Les cyber-opérations et les opérations d'influence de l'Iran sont passées par plusieurs phases depuis l'attaque terroriste du Hamas du 7 octobre. Un élément de leurs opérations est resté constant : la combinaison de cyberciblages opportunistes et d'opérations d'influence qui induisent souvent en erreur quant à la précision ou à l'ampleur de l'impact.
Ce rapport se concentre sur les opérations d'influence iraniennes et les opérations de cyber-influence du 7 octobre jusqu'à la fin de 2023, tout en couvrant les tendances et les opérations remontant au printemps 2023.

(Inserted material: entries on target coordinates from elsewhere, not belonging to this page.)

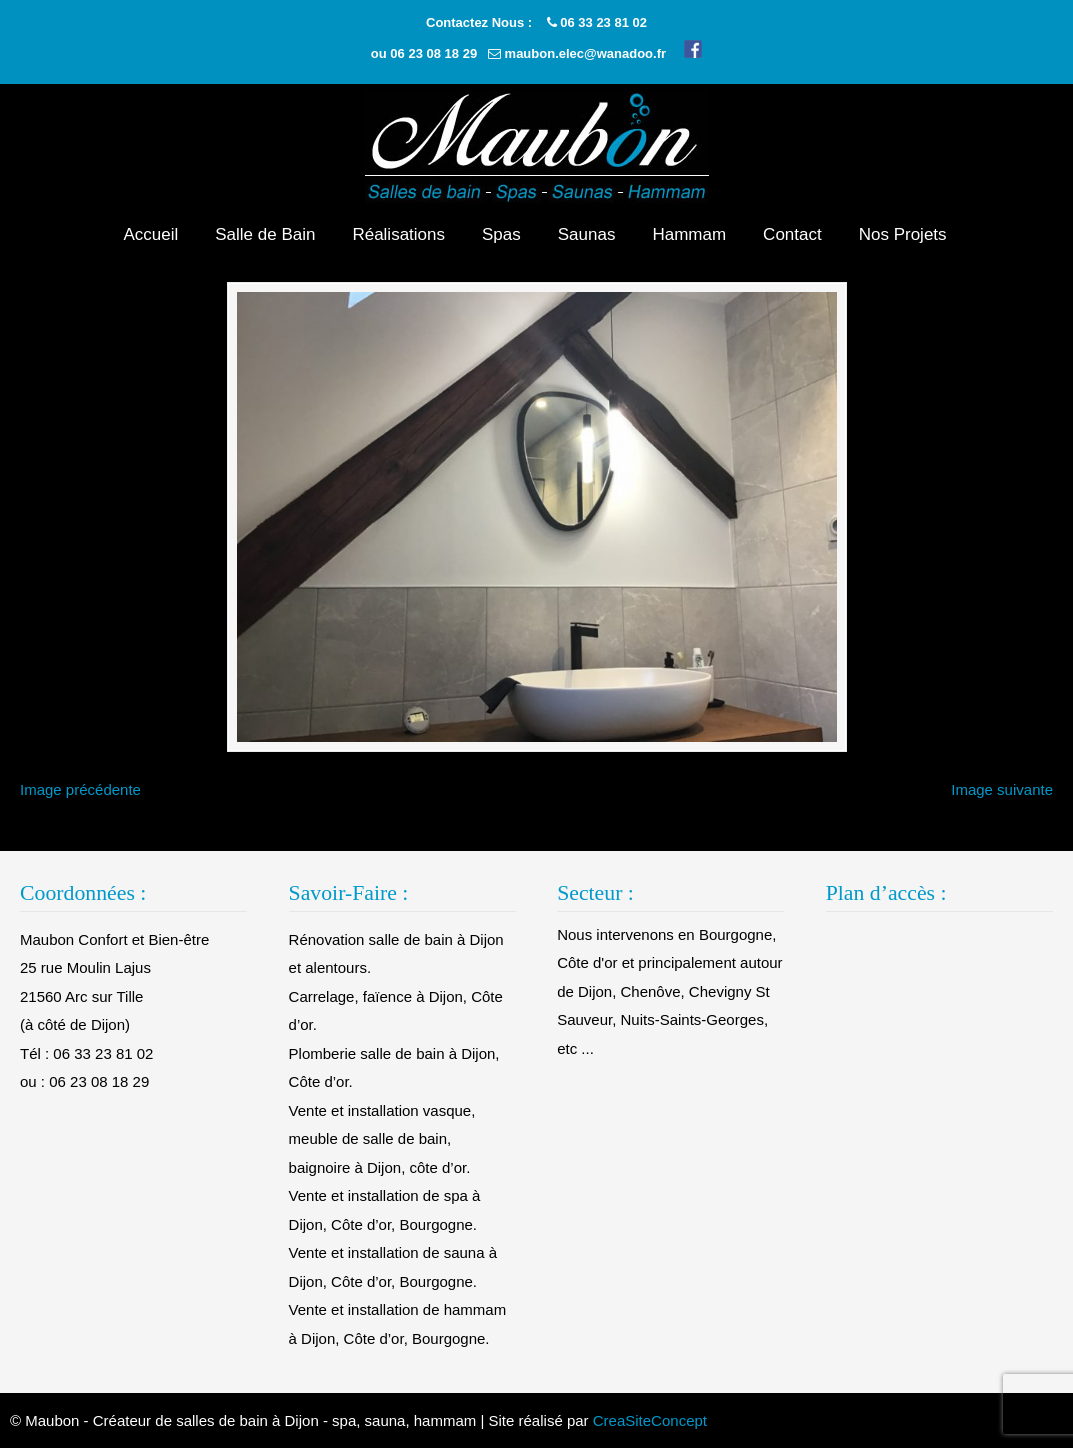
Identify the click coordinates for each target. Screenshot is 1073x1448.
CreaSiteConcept (650, 1420)
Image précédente (80, 789)
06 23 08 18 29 (433, 53)
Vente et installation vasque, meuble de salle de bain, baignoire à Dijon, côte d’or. (382, 1139)
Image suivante (1002, 789)
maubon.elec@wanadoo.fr (585, 53)
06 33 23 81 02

Phase 1 : Réactif et trompeur
Les groupes iraniens ont été réactifs lors de la phase initiale de la guerre entre Israël et le Hamas. Les médias d'État iraniens ont fourni des détails trompeurs sur les cyberattaques revendiquées et les groupes iraniens ont réutilisé du matériel daté provenant d'opérations historiques, ont réutilisé l'accès qu'ils avaient avant la guerre et ont exagéré la portée et l'impact globaux des cyberattaques revendiquées.
Près de quatre mois après le début de la guerre, Microsoft n'a toujours pas trouvé, dans ses données, de preuves claires indiquant que des groupes iraniens ont coordonné leurs opérations cybernétiques ou d'influence avec les plans du Hamas visant à attaquer Israël le 7 octobre. La prépondérance de nos données et de nos conclusions suggère plutôt que les cyberacteurs iraniens ont réagi en intensifiant rapidement leurs opérations cybernétiques et d'influence après les attaques du Hamas pour contrer Israël.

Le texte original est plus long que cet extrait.